Colpo di Stato in Cile. Omicidio di un italiano. Misura cautelare applicata ad u...
Colpo di Stato in Cile. Omicidio di un italiano. Misura cautelare applicata ad un procuratore militare del regime militare di Pinochet. Domanda di ingiusta detenzione. Rigetto.
Cassazione penale  sez. IV   
Data:
    16/10/2014 ( ud. 16/10/2014 , dep.10/11/2014 ) 
Numero:
    46388

                        LA CORTE SUPREMA DI CASSAZIONE                   
                            SEZIONE QUARTA PENALE                        
    Composta dagli Ill.mi Sigg.ri Magistrati:                            
    Dott. ROMIS           Vincenz -  Presidente   -                      
    Dott. VITELLI CASELLA Luca    -  Consigliere  -                      
    Dott. PICCIALLI       Patrizi -  Consigliere  -                      
    Dott. GRASSO          Giusepp -  Consigliere  -                      
    Dott. MONTAGNI        A. -  rel. Consigliere  -                      
    ha pronunciato la seguente:                                          
                         sentenza                                        
    sul ricorso proposto da: 
                         P.M.O.A. N. IL (OMISSIS); 
    nei confronti di: 
    MINISTERO ECONOMIA E FINANZE; 
    avverso   l'ordinanza  n.  108/2013  CORTE  APPELLO  di   ROMA,   del 
    19/11/2013; 
    sentita la relazione fatta dal Consigliere Dott. ANDREA MONTAGNI; 
    lette  le conclusioni del PG Dott. Francesco Salzano, che ha  chiesto 
    il rigetto del ricorso. 
                     


    Fatto
    RITENUTO IN FATTO

    1. Con ordinanza in data 19.11.2013 la Corte di Appello di Roma rigettava la richiesta di riparazione per l'ingiusta detenzione formulata da P.M.O.A..

Blocco di dati:
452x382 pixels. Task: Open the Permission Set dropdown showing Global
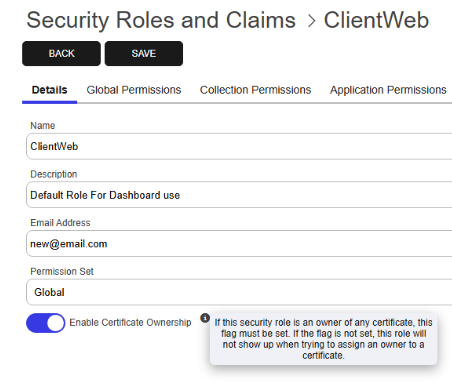pyautogui.click(x=239, y=292)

Problemi da risolvere:
(a) Stabilisci se ciascuna affermazione concorda con la sentenza della Cassazione. Rispondi sì o no e cita le parole del testo che lo decidono. (i) La Corte di Appello di Roma ha accolto la richiesta di riparazione per ingiusta detenzione. (ii) La sentenza è stata pronunciata dalla quarta sezione penale. (iii) L'ordinanza della Corte di Appello di Roma porta la data del 19 novembre 2013.
(b) Elenca i cognomi di tutti i magistrati che compongono il collegio nella sentenza della Cassazione.
(c) Prosegui la sentenza della Cassazione a partire dall'ultima frase riportata.

Risultati per esercizio:
(a)
(i) No: "rigettava la richiesta di riparazione per l'ingiusta detenzione".
(ii) Sì: "SEZIONE QUARTA PENALE".
(iii) Sì: "Con ordinanza in data 19.11.2013 la Corte di Appello di Roma".

(b) ROMIS, VITELLI CASELLA, PICCIALLI, GRASSO, MONTAGNI

(c)
    La Corte territoriale rilevava che il richiedente era stato sottoposto alla misura cautelare carceraria con ordinanza del G.i.p. presso il Tribunale di Roma in data 19.10.2006, in riferimento ai gravi reati di cui al capo M1) dell'imputazione provvisoria, comprendenti il delitto di strage, sequestro di persona e omicidio aggravato, fatti che si ascrivono al prevenuto quale Procuratore Militare di (OMISSIS), perpetrati nell'anno 1973. Il Collegio osservava che P. era stato tratto in arresto in data 27.07.2008 presso l'Aeroporto di (OMISSIS); che lo stato di detenzione si era protratto sino all'8.03.2011, quando il Tribunale del Riesame di Roma aveva revocato la misura custodiale, per essere venute meno le esigenze cautelari; e che altra misura custodiale era stata emessa il 16.03.2011 nei confronti del predetto, dalla Corte di Assise di Roma, stante il pericolo di fuga.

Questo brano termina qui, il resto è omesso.